Patterns of dinucleotides have been associated with nucleosome positioning [40], [42], [54], [55], [56], [57], [58], . We therefore compared the dinucleotide pattern previously determined for euchromatic H2Av nucleosomes with those found in heterochromatin. As shown in Figure 2, the dinucleotide distributions across nucleosomes were essentially identical between euchromatic and heterochromatic H2Av nucleosomes. However, heterochromatic regions displayed an overall higher content of AA/TT/TA dinucleotides, which are well-defined components of nucleosome positioning sequences. In both heterochromatic and euchromatic chromatin, nucleosomal DNA tended to be more G/C-rich and A/T-deficient than linkers (regions >73 bp from the dyad). Thus, any sequence-based positioning by the underlying nucleosomal DNA is likely to employ the same basic rules in heterochromatin as it does in euchromatin, but may be more pervasive in heterochromatic regions.

Figure 2
Dinucleotide frequency distribution.

H2Av nucleosomes tend to be more restricted at heterochromatic vs euchromatic genes

As shown in Figure 3, nucleosomal sequences obtained independently from the forward and reverse strands were co-incident at predicting nucleosome midpoints, which provides independent validation of the H2Av nucleosome positions. This two-strand verification indicated that most locations lacking H2Av were not likely due to low coverage. However, a number of caveats preclude quantitative interpretation of the coverage. First, nucleosomes from region to region may differ in their extractability from the nucleus. Second, in a population, nucleosomes may differ in the extent to which H2A.Z is incorporated. Third, nucleosomal sequences may differ in their efficiency of amplification by PCR. The latter however is controlled to some extent by the generation of independent maps on each strand, since they are derived from the same population of nucleosomes for a given position. An unambiguous deconvolution of these multiple contributions was not possible, and this limits what can be gleaned from occupancy data. Nucleosome positioning, however, is less senstive to these parameters and thus is the primary focus of this study. Nonetheless, we made occupancy comparisons that were averaged across large genomic regions or averaged across a large number of similar positions (e.g. +1 nucleosome of all mRNA genes in a particular chromatin class), which to some extent alleviated fluctuations at individual nucleosome locations.

Figure 3
Examples of detected H2Av locations in heterochromatic regions.

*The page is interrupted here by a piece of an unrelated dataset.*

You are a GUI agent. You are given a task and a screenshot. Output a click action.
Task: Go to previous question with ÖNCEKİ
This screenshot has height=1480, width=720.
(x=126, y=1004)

We examined the density of H2Av at each chromosome, separated by euchromatic and heterochromatic regions. H2Av densities were similar at all chromosomes regardless of chromatin type (Figure 4A), with the apparent exception of heterochromatin located on the X chromosome, which had four times the density of H2Av. The high levels of H2Av in the heterochromatic portion of the X chromosome were largely at one end (Figure 4B). rDNA repeats are not enriched in this region, and thus the increased level of H2Av cannot be accounted for by unannotated copies of rDNA.

Figure 4
H2Av nucleosome density on chromosomes and organization at mRNA genes.

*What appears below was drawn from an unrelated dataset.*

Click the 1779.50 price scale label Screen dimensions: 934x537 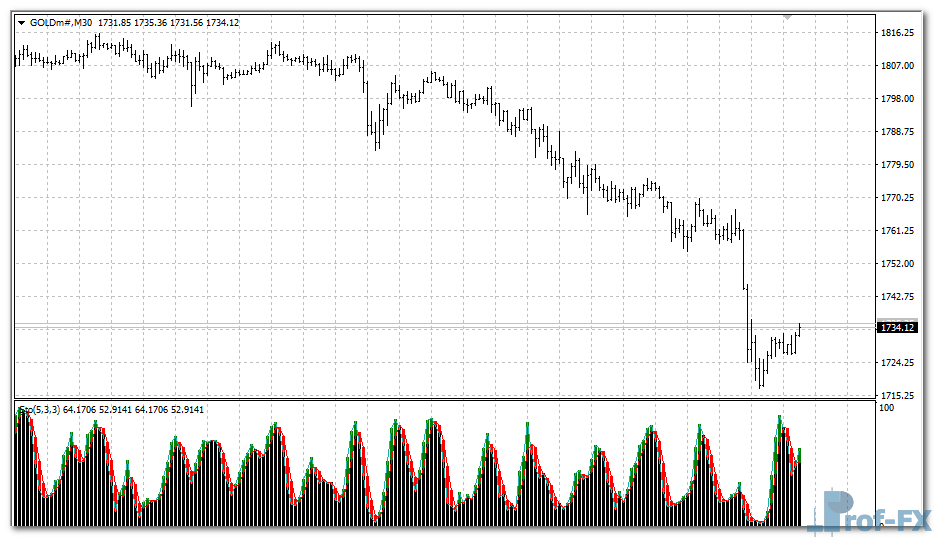click(897, 165)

We compared the density of H2Av around features located in heterochromatic vs euchromatic regions of the genome (Figure 4C). While much of the Drosophila genome including mRNA genes contained similar average densities of H2Av in heterochromatin vs euchromatin, H2Av was enriched nearly three fold in heterochromatic non-mRNA genes, which includes transposable elements. The functional significance of this enrichment is not clear, but might be related to a recently described phenomenon whereby H2Av tends to accumulate in under-transcribed regions [29].

We mapped the distribution of H2Av nucleosomal sequences around transcription start sites (TSSs) of genes residing in heterochromatin, and compared it with existing maps in euchromatic genes (Figure 4D, left panel). Genes located in heterochromatic regions had very low levels of H2Av at their −1 nucleosome, as seen previously for euchromatic genes [42]. The +1 nucleosome was located at +135 bp relative to the TSS, as also seen at euchromatic genes. This would place the nucleosome border downstream of the TSS, and in position to potentially impede transcription elongation by RNA polymerase II but not initiation. The inter-nucleosomal spacing between +1 and +2 nucleosomes was exactly the same as that in euchromatin (∼175 bp). Thus the mechanism that establishes the canonical H2Av nucleosome positioning and spacing at euchromatic genes could apply to heterochromatic genes as well. Interestingly, downstream of the +2 nucleosome position, H2Av levels dropped precipitously on mRNA genes located in heterochromatic regions, rather than the gradual tapering seen for euchromatic genes. This was not due to heterochromatic genes being shorter. This differential suggests that the nucleosome composition around genes located in heterochromatic regions differ from those located in euchromatic regions.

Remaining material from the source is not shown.